SHORT PROBLEM: Change "Instruction" to "Directive" wherever it occurs in the rows below, and reproduce them with nothing else altered.

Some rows
/---

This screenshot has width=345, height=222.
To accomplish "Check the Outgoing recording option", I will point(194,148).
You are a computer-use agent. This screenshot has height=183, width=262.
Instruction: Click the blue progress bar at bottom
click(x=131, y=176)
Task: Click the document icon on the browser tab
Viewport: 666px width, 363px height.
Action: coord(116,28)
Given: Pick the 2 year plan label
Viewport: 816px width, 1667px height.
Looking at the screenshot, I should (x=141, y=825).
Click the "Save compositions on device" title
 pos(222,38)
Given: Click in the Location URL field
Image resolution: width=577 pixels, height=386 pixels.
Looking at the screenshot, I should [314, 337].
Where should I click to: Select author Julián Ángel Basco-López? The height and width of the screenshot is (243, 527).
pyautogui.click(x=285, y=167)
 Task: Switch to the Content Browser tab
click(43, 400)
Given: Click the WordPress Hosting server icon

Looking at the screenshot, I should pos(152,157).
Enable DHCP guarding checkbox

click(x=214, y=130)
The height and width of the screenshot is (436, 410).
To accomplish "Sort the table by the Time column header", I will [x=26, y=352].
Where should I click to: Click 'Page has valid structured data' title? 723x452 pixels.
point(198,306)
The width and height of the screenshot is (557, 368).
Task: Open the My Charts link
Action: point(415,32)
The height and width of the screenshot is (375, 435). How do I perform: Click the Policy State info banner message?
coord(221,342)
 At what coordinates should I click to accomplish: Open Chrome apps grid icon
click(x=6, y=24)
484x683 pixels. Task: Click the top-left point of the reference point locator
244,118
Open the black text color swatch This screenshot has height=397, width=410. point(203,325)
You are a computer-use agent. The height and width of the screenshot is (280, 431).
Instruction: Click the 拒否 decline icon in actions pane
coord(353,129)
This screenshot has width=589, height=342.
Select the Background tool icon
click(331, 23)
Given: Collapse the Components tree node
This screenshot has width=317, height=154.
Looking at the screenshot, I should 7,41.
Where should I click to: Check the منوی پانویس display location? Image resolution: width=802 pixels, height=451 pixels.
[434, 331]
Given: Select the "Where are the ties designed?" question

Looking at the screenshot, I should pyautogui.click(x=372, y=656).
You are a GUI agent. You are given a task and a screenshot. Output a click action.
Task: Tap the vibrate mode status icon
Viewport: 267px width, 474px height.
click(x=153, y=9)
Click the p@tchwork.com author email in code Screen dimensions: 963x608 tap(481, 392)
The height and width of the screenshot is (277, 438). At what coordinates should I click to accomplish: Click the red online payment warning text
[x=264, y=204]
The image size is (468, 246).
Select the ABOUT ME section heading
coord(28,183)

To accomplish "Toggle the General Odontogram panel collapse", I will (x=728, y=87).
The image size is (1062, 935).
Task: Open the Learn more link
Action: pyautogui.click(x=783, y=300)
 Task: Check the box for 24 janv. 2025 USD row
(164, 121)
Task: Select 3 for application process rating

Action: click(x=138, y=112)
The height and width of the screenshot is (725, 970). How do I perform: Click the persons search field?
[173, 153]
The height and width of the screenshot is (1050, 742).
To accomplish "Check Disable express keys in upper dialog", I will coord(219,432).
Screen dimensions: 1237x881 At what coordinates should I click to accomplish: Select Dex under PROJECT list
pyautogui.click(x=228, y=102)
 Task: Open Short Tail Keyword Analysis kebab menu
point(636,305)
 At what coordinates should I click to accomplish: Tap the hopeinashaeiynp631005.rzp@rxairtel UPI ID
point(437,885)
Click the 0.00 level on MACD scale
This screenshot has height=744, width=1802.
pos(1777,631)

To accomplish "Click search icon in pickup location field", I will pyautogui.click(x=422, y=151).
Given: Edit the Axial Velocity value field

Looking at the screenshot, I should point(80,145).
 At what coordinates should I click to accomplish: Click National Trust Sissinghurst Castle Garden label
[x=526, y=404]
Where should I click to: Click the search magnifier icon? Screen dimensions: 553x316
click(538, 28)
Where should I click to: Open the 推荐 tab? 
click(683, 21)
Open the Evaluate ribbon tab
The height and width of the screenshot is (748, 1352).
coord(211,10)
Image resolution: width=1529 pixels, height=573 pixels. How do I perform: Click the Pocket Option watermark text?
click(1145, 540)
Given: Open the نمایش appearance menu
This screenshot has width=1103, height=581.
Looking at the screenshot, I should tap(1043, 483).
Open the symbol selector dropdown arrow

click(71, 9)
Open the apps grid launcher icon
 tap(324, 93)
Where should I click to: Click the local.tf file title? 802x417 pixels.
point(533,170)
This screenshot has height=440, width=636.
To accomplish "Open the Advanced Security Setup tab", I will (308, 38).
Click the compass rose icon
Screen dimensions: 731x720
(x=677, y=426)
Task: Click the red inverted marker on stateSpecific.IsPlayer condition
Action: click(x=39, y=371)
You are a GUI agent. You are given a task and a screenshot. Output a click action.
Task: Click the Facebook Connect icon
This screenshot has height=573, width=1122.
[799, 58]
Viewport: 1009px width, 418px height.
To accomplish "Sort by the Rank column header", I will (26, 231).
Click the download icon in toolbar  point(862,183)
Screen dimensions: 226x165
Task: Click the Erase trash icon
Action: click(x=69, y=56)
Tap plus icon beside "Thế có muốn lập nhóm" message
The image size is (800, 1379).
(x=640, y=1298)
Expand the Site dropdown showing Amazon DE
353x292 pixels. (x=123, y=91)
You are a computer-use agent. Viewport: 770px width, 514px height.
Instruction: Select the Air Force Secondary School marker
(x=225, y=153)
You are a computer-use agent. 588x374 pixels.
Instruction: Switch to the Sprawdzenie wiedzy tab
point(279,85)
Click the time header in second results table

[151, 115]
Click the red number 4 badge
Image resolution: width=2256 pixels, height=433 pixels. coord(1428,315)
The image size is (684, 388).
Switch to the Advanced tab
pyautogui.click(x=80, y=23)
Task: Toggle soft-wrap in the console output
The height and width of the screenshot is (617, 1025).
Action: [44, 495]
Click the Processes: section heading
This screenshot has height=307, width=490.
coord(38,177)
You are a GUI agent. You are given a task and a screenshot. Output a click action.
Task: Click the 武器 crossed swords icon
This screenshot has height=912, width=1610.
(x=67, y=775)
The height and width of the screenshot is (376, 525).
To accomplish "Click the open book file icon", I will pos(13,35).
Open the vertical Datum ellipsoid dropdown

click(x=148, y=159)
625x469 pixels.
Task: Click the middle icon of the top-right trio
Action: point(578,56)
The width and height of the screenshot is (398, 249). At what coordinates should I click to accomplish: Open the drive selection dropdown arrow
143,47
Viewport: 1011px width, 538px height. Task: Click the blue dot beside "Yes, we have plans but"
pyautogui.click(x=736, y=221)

\---

RESPONSE TO THIS TASK:
This screenshot has width=345, height=222.
To accomplish "Check the Outgoing recording option", I will point(194,148).
You are a computer-use agent. This screenshot has height=183, width=262.
Directive: Click the blue progress bar at bottom
click(x=131, y=176)
Task: Click the document icon on the browser tab
Viewport: 666px width, 363px height.
Action: coord(116,28)
Given: Pick the 2 year plan label
Viewport: 816px width, 1667px height.
Looking at the screenshot, I should (x=141, y=825).
Click the "Save compositions on device" title
 pos(222,38)
Given: Click in the Location URL field
Image resolution: width=577 pixels, height=386 pixels.
Looking at the screenshot, I should [314, 337].
Where should I click to: Select author Julián Ángel Basco-López? The height and width of the screenshot is (243, 527).
pyautogui.click(x=285, y=167)
 Task: Switch to the Content Browser tab
click(43, 400)
Given: Click the WordPress Hosting server icon

Looking at the screenshot, I should pos(152,157).
Enable DHCP guarding checkbox

click(x=214, y=130)
The height and width of the screenshot is (436, 410).
To accomplish "Sort the table by the Time column header", I will [x=26, y=352].
Where should I click to: Click 'Page has valid structured data' title? 723x452 pixels.
point(198,306)
The width and height of the screenshot is (557, 368).
Task: Open the My Charts link
Action: point(415,32)
The height and width of the screenshot is (375, 435). How do I perform: Click the Policy State info banner message?
coord(221,342)
 At what coordinates should I click to accomplish: Open Chrome apps grid icon
click(x=6, y=24)
484x683 pixels. Task: Click the top-left point of the reference point locator
244,118
Open the black text color swatch This screenshot has height=397, width=410. point(203,325)
You are a computer-use agent. The height and width of the screenshot is (280, 431).
Directive: Click the 拒否 decline icon in actions pane
coord(353,129)
This screenshot has width=589, height=342.
Select the Background tool icon
click(331, 23)
Given: Collapse the Components tree node
This screenshot has width=317, height=154.
Looking at the screenshot, I should 7,41.
Where should I click to: Check the منوی پانویس display location? Image resolution: width=802 pixels, height=451 pixels.
[434, 331]
Given: Select the "Where are the ties designed?" question

Looking at the screenshot, I should pyautogui.click(x=372, y=656).
You are a GUI agent. You are given a task and a screenshot. Output a click action.
Task: Tap the vibrate mode status icon
Viewport: 267px width, 474px height.
click(x=153, y=9)
Click the p@tchwork.com author email in code Screen dimensions: 963x608 tap(481, 392)
The height and width of the screenshot is (277, 438). At what coordinates should I click to accomplish: Click the red online payment warning text
[x=264, y=204]
The image size is (468, 246).
Select the ABOUT ME section heading
coord(28,183)

To accomplish "Toggle the General Odontogram panel collapse", I will (x=728, y=87).
The image size is (1062, 935).
Task: Open the Learn more link
Action: pyautogui.click(x=783, y=300)
 Task: Check the box for 24 janv. 2025 USD row
(164, 121)
Task: Select 3 for application process rating

Action: click(x=138, y=112)
The height and width of the screenshot is (725, 970). How do I perform: Click the persons search field?
[173, 153]
The height and width of the screenshot is (1050, 742).
To accomplish "Check Disable express keys in upper dialog", I will coord(219,432).
Screen dimensions: 1237x881 At what coordinates should I click to accomplish: Select Dex under PROJECT list
pyautogui.click(x=228, y=102)
 Task: Open Short Tail Keyword Analysis kebab menu
point(636,305)
 At what coordinates should I click to accomplish: Tap the hopeinashaeiynp631005.rzp@rxairtel UPI ID
point(437,885)
Click the 0.00 level on MACD scale
This screenshot has height=744, width=1802.
pos(1777,631)

To accomplish "Click search icon in pickup location field", I will pyautogui.click(x=422, y=151).
Given: Edit the Axial Velocity value field

Looking at the screenshot, I should point(80,145).
 At what coordinates should I click to accomplish: Click National Trust Sissinghurst Castle Garden label
[x=526, y=404]
Where should I click to: Click the search magnifier icon? Screen dimensions: 553x316
click(538, 28)
Where should I click to: Open the 推荐 tab? 
click(683, 21)
Open the Evaluate ribbon tab
The height and width of the screenshot is (748, 1352).
coord(211,10)
Image resolution: width=1529 pixels, height=573 pixels. How do I perform: Click the Pocket Option watermark text?
click(1145, 540)
Given: Open the نمایش appearance menu
This screenshot has width=1103, height=581.
Looking at the screenshot, I should tap(1043, 483).
Open the symbol selector dropdown arrow

click(71, 9)
Open the apps grid launcher icon
 tap(324, 93)
Where should I click to: Click the local.tf file title? 802x417 pixels.
point(533,170)
This screenshot has height=440, width=636.
To accomplish "Open the Advanced Security Setup tab", I will (308, 38).
Click the compass rose icon
Screen dimensions: 731x720
(x=677, y=426)
Task: Click the red inverted marker on stateSpecific.IsPlayer condition
Action: click(x=39, y=371)
You are a GUI agent. You are given a task and a screenshot. Output a click action.
Task: Click the Facebook Connect icon
This screenshot has height=573, width=1122.
[799, 58]
Viewport: 1009px width, 418px height.
To accomplish "Sort by the Rank column header", I will (26, 231).
Click the download icon in toolbar  point(862,183)
Screen dimensions: 226x165
Task: Click the Erase trash icon
Action: click(x=69, y=56)
Tap plus icon beside "Thế có muốn lập nhóm" message
The image size is (800, 1379).
(x=640, y=1298)
Expand the Site dropdown showing Amazon DE
353x292 pixels. (x=123, y=91)
You are a computer-use agent. Viewport: 770px width, 514px height.
Directive: Select the Air Force Secondary School marker
(x=225, y=153)
You are a computer-use agent. 588x374 pixels.
Directive: Switch to the Sprawdzenie wiedzy tab
point(279,85)
Click the time header in second results table

[151, 115]
Click the red number 4 badge
Image resolution: width=2256 pixels, height=433 pixels. coord(1428,315)
The image size is (684, 388).
Switch to the Advanced tab
pyautogui.click(x=80, y=23)
Task: Toggle soft-wrap in the console output
The height and width of the screenshot is (617, 1025).
Action: [44, 495]
Click the Processes: section heading
This screenshot has height=307, width=490.
coord(38,177)
You are a GUI agent. You are given a task and a screenshot. Output a click action.
Task: Click the 武器 crossed swords icon
This screenshot has height=912, width=1610.
(x=67, y=775)
The height and width of the screenshot is (376, 525).
To accomplish "Click the open book file icon", I will pos(13,35).
Open the vertical Datum ellipsoid dropdown

click(x=148, y=159)
625x469 pixels.
Task: Click the middle icon of the top-right trio
Action: point(578,56)
The width and height of the screenshot is (398, 249). At what coordinates should I click to accomplish: Open the drive selection dropdown arrow
143,47
Viewport: 1011px width, 538px height. Task: Click the blue dot beside "Yes, we have plans but"
pyautogui.click(x=736, y=221)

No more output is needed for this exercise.